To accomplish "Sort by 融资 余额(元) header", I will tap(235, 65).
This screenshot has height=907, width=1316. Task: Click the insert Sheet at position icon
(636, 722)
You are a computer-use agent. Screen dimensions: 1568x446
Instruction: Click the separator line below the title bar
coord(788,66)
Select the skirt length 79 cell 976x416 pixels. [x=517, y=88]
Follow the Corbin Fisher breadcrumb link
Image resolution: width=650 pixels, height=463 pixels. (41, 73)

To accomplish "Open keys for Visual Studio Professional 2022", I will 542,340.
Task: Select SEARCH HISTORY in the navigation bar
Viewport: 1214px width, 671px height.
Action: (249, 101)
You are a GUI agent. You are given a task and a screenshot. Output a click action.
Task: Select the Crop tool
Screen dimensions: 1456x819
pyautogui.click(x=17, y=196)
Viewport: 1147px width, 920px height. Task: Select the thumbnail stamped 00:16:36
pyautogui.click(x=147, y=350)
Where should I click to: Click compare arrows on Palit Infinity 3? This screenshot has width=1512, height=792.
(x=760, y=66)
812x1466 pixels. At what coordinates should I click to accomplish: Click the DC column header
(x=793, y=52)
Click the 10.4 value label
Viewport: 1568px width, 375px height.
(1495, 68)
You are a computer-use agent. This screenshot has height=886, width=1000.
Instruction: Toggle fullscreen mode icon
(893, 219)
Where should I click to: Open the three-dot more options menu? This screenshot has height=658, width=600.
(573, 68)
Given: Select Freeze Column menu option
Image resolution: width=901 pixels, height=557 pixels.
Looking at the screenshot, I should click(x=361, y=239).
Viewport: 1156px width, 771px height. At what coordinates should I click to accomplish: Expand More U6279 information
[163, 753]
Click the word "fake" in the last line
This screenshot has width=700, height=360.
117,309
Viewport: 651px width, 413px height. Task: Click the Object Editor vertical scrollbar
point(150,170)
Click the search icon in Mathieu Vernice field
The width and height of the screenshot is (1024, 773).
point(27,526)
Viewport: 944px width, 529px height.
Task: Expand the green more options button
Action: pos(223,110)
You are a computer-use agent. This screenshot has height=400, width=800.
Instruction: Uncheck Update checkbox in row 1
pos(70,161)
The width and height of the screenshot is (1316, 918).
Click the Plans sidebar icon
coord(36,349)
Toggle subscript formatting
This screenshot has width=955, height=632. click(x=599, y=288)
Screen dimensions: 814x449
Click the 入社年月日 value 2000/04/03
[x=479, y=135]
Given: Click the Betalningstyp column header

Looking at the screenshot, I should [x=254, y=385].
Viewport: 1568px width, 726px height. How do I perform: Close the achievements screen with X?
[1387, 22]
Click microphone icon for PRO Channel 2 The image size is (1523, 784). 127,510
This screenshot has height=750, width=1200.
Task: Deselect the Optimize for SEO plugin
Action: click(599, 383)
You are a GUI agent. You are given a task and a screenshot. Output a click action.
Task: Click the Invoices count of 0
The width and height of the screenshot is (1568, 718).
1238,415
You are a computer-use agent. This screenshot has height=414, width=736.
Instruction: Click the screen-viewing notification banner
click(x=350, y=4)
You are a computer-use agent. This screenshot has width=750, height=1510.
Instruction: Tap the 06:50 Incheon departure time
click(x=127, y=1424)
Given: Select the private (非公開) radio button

________________

## WHAT IS EXPECTED
Transcribe the material above in full.

## ANSWER
To accomplish "Sort by 融资 余额(元) header", I will tap(235, 65).
This screenshot has height=907, width=1316. Task: Click the insert Sheet at position icon
(636, 722)
You are a computer-use agent. Screen dimensions: 1568x446
Instruction: Click the separator line below the title bar
coord(788,66)
Select the skirt length 79 cell 976x416 pixels. [x=517, y=88]
Follow the Corbin Fisher breadcrumb link
Image resolution: width=650 pixels, height=463 pixels. (41, 73)

To accomplish "Open keys for Visual Studio Professional 2022", I will 542,340.
Task: Select SEARCH HISTORY in the navigation bar
Viewport: 1214px width, 671px height.
Action: (249, 101)
You are a GUI agent. You are given a task and a screenshot. Output a click action.
Task: Select the Crop tool
Screen dimensions: 1456x819
pyautogui.click(x=17, y=196)
Viewport: 1147px width, 920px height. Task: Select the thumbnail stamped 00:16:36
pyautogui.click(x=147, y=350)
Where should I click to: Click compare arrows on Palit Infinity 3? This screenshot has width=1512, height=792.
(x=760, y=66)
812x1466 pixels. At what coordinates should I click to accomplish: Click the DC column header
(x=793, y=52)
Click the 10.4 value label
Viewport: 1568px width, 375px height.
(1495, 68)
You are a computer-use agent. This screenshot has height=886, width=1000.
Instruction: Toggle fullscreen mode icon
(893, 219)
Where should I click to: Open the three-dot more options menu? This screenshot has height=658, width=600.
(573, 68)
Given: Select Freeze Column menu option
Image resolution: width=901 pixels, height=557 pixels.
Looking at the screenshot, I should click(x=361, y=239).
Viewport: 1156px width, 771px height. At what coordinates should I click to accomplish: Expand More U6279 information
[163, 753]
Click the word "fake" in the last line
This screenshot has width=700, height=360.
117,309
Viewport: 651px width, 413px height. Task: Click the Object Editor vertical scrollbar
point(150,170)
Click the search icon in Mathieu Vernice field
The width and height of the screenshot is (1024, 773).
point(27,526)
Viewport: 944px width, 529px height.
Task: Expand the green more options button
Action: pos(223,110)
You are a computer-use agent. This screenshot has height=400, width=800.
Instruction: Uncheck Update checkbox in row 1
pos(70,161)
The width and height of the screenshot is (1316, 918).
Click the Plans sidebar icon
coord(36,349)
Toggle subscript formatting
This screenshot has width=955, height=632. click(x=599, y=288)
Screen dimensions: 814x449
Click the 入社年月日 value 2000/04/03
[x=479, y=135]
Given: Click the Betalningstyp column header

Looking at the screenshot, I should [x=254, y=385].
Viewport: 1568px width, 726px height. How do I perform: Close the achievements screen with X?
[1387, 22]
Click microphone icon for PRO Channel 2 The image size is (1523, 784). 127,510
This screenshot has height=750, width=1200.
Task: Deselect the Optimize for SEO plugin
Action: click(599, 383)
You are a GUI agent. You are given a task and a screenshot. Output a click action.
Task: Click the Invoices count of 0
The width and height of the screenshot is (1568, 718).
1238,415
You are a computer-use agent. This screenshot has height=414, width=736.
Instruction: Click the screen-viewing notification banner
click(x=350, y=4)
You are a computer-use agent. This screenshot has width=750, height=1510.
Instruction: Tap the 06:50 Incheon departure time
click(x=127, y=1424)
Given: Select the private (非公開) radio button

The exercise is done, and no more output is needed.